Sens qui est possible, mais qui revient au même que le nôtre, puisque c’était par de fausses promesses de bonheur que les prophètes menteurs égaraient le peuple.
Dieu restera indifférent aussi bien à ce qui réjouit les regards, la jeunesse (il la laissera périr dans le combat), qu’à ce qui est, selon sa propre loi, le plus digne de pitié, la veuve et l’orphelin.
Ils seront détruits par leur propre injustice ; elle les perdra par l’anarchie. Même menace faite à Juda, Ésaïe 3.5.
Le peuple est comparé à une forêt, l’injustice à un incendie qui dévore tout, buissons et grands arbres (dans l’application, le peuple et les chefs ; même image appliquée à l’armée assyrienne, Ésaïe 10.16-18). L’homme est consumé par sa propre méchanceté (Ésaïe 1.31).
Au verset 17, le feu est la méchanceté de l’homme ; au verset 18, c’est la colère de Dieu. Il n’y a pas contradiction : Dieu dans sa colère livre l’homme à sa propre injustice. C’est le pire des châtiments (Romains 1.24). Chacun ne connaissant d’autre loi que celle de ses appétits égoïstes, il y a guerre de tous contre tous.
Son bras : chacun nuit à ses plus proches ; et tous ensemble ruinent le peuple dont ils font partie.

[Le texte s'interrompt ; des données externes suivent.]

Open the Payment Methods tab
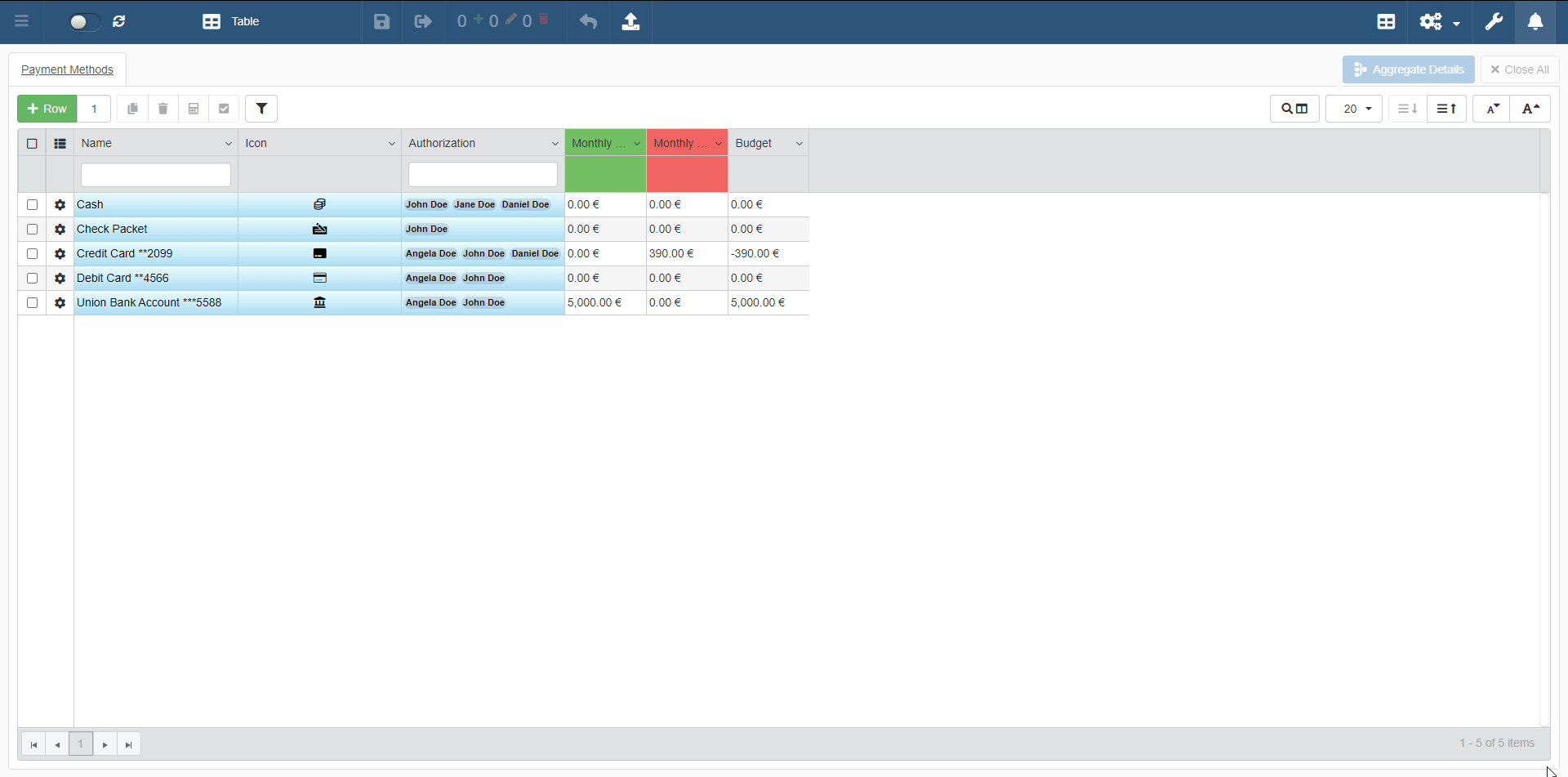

Manassé et Éphraïm : les deux principales d’entre les dix tribus, qui auraient dû être le plus unies, étant issues toutes deux de Joseph. L’histoire du royaume des dix tribus n’est qu’une longue série de meurtres et de révolutions. Les tribus étaient divisées entre elles, unies seulement dans leur commune haine contre Juda. Voir 1 Rois 15.27 ; 1 Rois 16.21 ; 2 Rois 9.14-15, etc.